[Start of section]

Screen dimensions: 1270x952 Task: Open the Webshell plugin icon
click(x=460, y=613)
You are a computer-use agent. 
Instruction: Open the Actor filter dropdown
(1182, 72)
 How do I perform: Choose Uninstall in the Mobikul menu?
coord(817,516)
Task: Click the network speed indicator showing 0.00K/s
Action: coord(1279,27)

[End of section]

» **Task goal**
Going from the line that contains "How do I perform: Choose" to the last line of the records, reproduce every line as written.

» **Result of the exercise**
 How do I perform: Choose Uninstall in the Mobikul menu?
coord(817,516)
Task: Click the network speed indicator showing 0.00K/s
Action: coord(1279,27)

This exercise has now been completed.